酪氨酸激酶BMX调控内皮细胞活化促进动脉粥样硬化斑块形成的作用及机制研究

Endothelial activation, manifesting as cell adhesion molecule upregulation and cytokine secretion, leading to monocyte adhesion is a critical event in atherosclerosis initiation. Bone marrow tyrosine kinase gene on chromosome X (BMX) has been suggested to be implicated in several pathological processes, including inflammatory response as well as angiogenesis. However, the role of BMX in atherosclerosis has not yet been assessed. Our preliminary experiment found that BMX levels were increased in atherosclerosis, and overexpression of BMX in ApoE-/- mice increased plaque burden and macrophage content, while silence of BMX in endothelial cells reduced TNF-α induced cell adhesion molecules expression. Thus, we hypothesized that BMX might play a role in promoting atherogenesis by facilitating endothelial activation and endothelial-monocyte adhesion, which is dependent on its tyrosine kinase activity. The effects of BMX and its kinase activity on development of atherosclerotic plaque will be verified in further experiment, and whether BMX could activate endothelial cells, promote monocyte adhesion and atherogenesis through phosphorylating related proteins in NF-κB signaling pathway will be investigated by means of several biological techniques. The purpose of this study is to explore the effect and cellular mechanism of BMX on atherogenesis and provide a novel therapeutic target for anti-atherosclerosis.

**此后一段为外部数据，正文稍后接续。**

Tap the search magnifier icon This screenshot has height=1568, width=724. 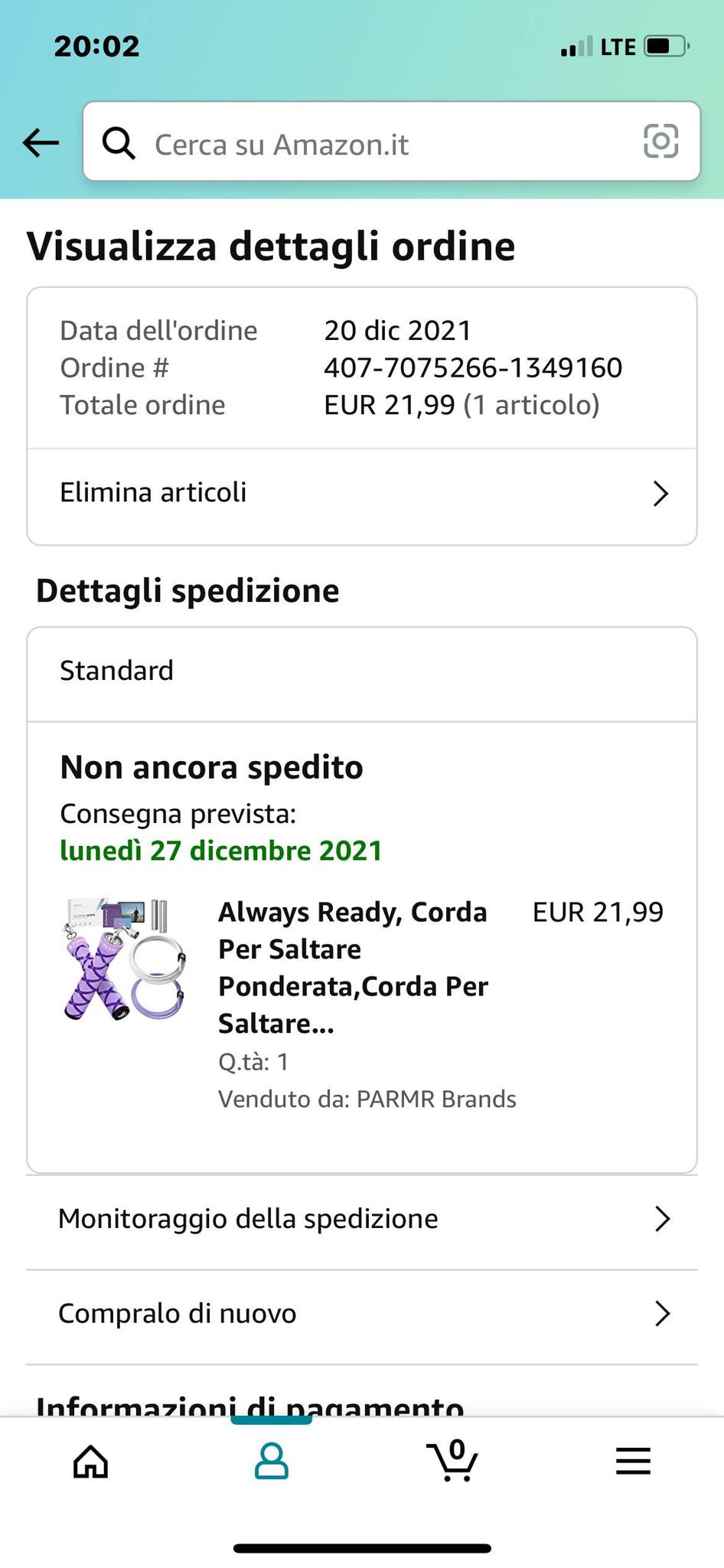coord(119,143)
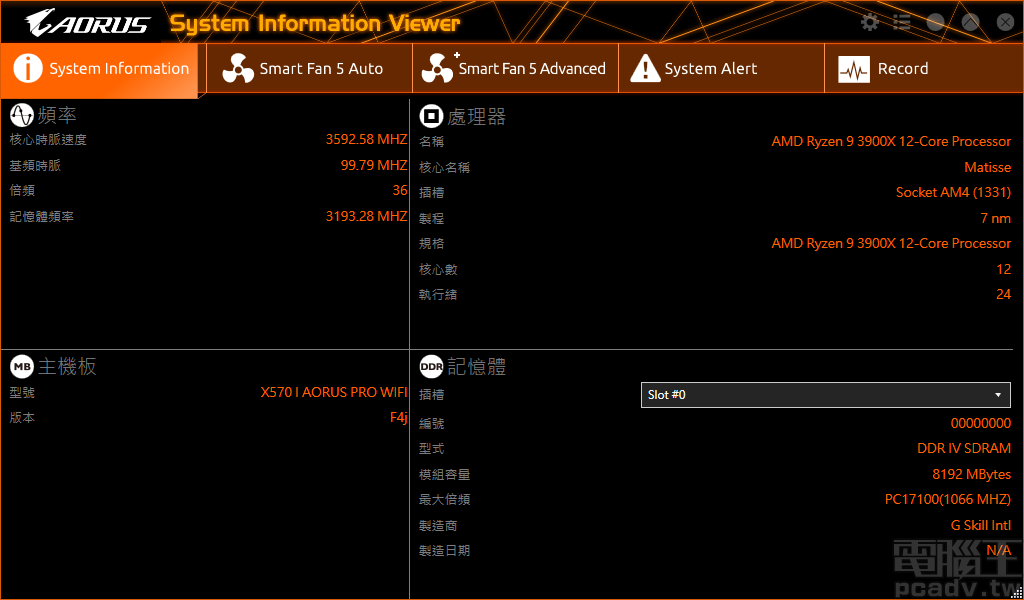Switch to the Smart Fan 5 Auto tab
1024x600 pixels.
coord(307,68)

内皮细胞活化上调细胞粘附分子表达及炎症因子分泌，促进单核细胞粘附，是动脉粥样硬化（AS）启始的关键事件。位于X染色体上的骨髓酪氨酸激酶（BMX）参与炎症反应及血管新生等多种病理过程，但其在AS中的作用尚无报道。我们前期研究发现，AS斑块组织中BMX的表达上调，过表达BMX可增加ApoE-/-小鼠的斑块负荷及斑块内巨噬细胞含量，抑制BMX可减少TNF-α诱导的内皮细胞粘附分子的表达。据此，我们提出如下科学假说“BMX可能通过调控内皮细胞活化，增加内皮-单核细胞间粘附，促进AS斑块形成，且该作用依赖于其激酶活性”。本课题拟采用多种生物学实验方法，验证BMX及其激酶活性在AS斑块形成中的作用，探讨BMX是否通过磷酸化NF-κB信号通路上的相关蛋白，活化内皮细胞，促进单核细胞粘附，从而促进斑块形成。本研究旨在深入探讨BMX调控AS斑块形成的作用及分子机制，为AS的药物干预提供新靶点。

内皮细胞活化上调细胞粘附分子表达及炎症因子分泌，促进单核细胞粘附，是动脉粥样硬化（AS）启动的关键事件。以往研究发现，位于X染色体上的骨髓酪氨酸激酶（BMX）参与炎症反应及血管新生等多种病理过程，但其在AS中的作用尚未报道。本研究中我们发现，BMX主要表达在血管内皮细胞，在小鼠及人的斑块组织中均表达上调。以BMX-/-:apoE-/-双敲小鼠及BMX过表达腺病毒转染小鼠为研究对象，高脂喂养及颈动脉套管建立小鼠AS斑块模型，研究发现，敲除BMX能显著抑制小鼠AS斑块形成，抑制内皮细胞活化、炎症反应及斑块内血管新生，而过表达BMX能够显著促进AS斑块形成。体外脐静脉内皮细胞转染BMX小干扰序列能够显著抑制TNF-α诱导的细胞粘附分子ICAM-1,VCAM-1及E-selectin的蛋白表达，抑制内皮-单核细胞间粘附，内皮细胞迁移及体外成管。进一步机制研究发现，抑制BMX表达能够促进内皮细胞中KLF2的表达，而对NF-KB信号通路无关。蛋白质谱分析发现，TNF-α 刺激能够增加 BMX 与促进细胞增殖、迁移及血管新生相关蛋白 HSPG2、 NCOA5、 MATN2、 CTCF 等的结合。 总之，以上结果均表明BMX在AS形成中的重要作用，为AS的药物干预提供新靶点。